The student system is trained regularly, i.e., a differentiable objective is minimized. However, the weights of the teacher are computed as the exponential moving average of the student parameters with a multiplicative decay factor of 0.999 per training iteration. The loss employed to train the student consists of four terms: The first two are clip-level and frame-level binary cross entropy functions, which are only computed for the weakly and strongly labeled clips respectively. The other components are mean-squared error consistency costs between the clip-level and frame-level output probabilities of the student and teacher models, which can be computed for all data, including the unannotated samples. The classification and consistency terms are summed with weights 1 and 2 respectively to obtain the final objective.

During training, data augmentation is also employed in the form of mixup [44], which comes down to creating extra learning examples (and associated labels) by linearly interpolating the original samples. We use this method with an application rate of 33%. The mixing ratios are randomly sampled from a beta distribution with shape parameters equal to 0.2.

Models are trained for 100 epochs. Per epoch, 250 batches of 128 samples are given to the networks. Each batch contains 32 strongly labeled, 32 weakly labeled and 64 unlabeled examples. Rectified Adam [45, 46] is employed to train the weights of the student systems. Learning rates start at 0.001 and decay multiplicatively with a factor of 0.1 per 10000 iterations.

Testing

Metrics are calculated on probabilities produced by student models after the last training epoch.

3.2 Results

In this section, all experimental results are listed and analyzed. We report evaluation scores which have been averaged over 20 training runs (with independent initializations of all model parameters) to ensure reliability, as well as the associated standard deviations.

Preliminary experiments have indicated that architectures only employing visual features underperform badly with regard to sound event detection. These outcomes are in line with findings divulged in prior research [5]. Clearly, on their own, these pretrained vectors are not able to properly perform temporal segmentation on the considered multimodal data. As a consequence of this observation, the following design choice has been made: All of the explored systems take spectral auditory maps as inputs to their decoders and to one of their encoders. In other words, in what follows, models without acoustic features are not considered.

• [SET TASK A]:
According to the passage on model training, how many epochs are the models trained for?
• [SET TASK B]:
In the passage on model training, rewrite the stretch from "During training, data" through "equal to 0.2.", changing "beta" to "gamma".
The lines that follow have nothing to do with the passage on model training.

• [SUPPLIED INFORMATION]:
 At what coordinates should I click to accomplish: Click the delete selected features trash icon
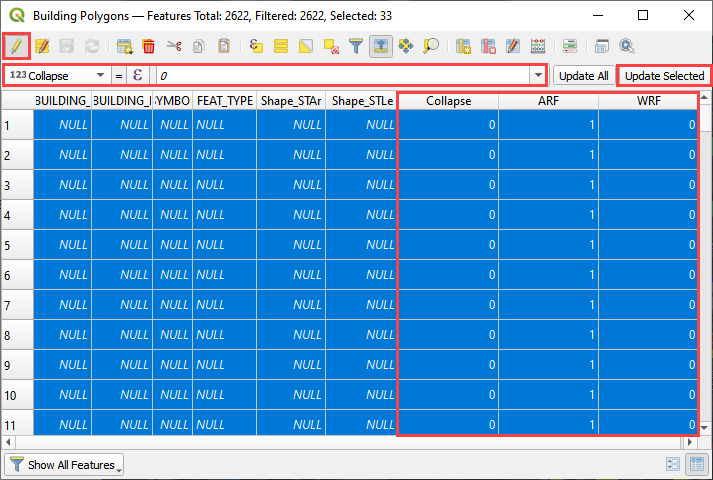(x=149, y=46)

• [TASK OUTPUT A]:
100 epochs

• [TASK OUTPUT B]:
During training, data augmentation is also employed in the form of mixup [44], which comes down to creating extra learning examples (and associated labels) by linearly interpolating the original samples. We use this method with an application rate of 33%. The mixing ratios are randomly sampled from a gamma distribution with shape parameters equal to 0.2.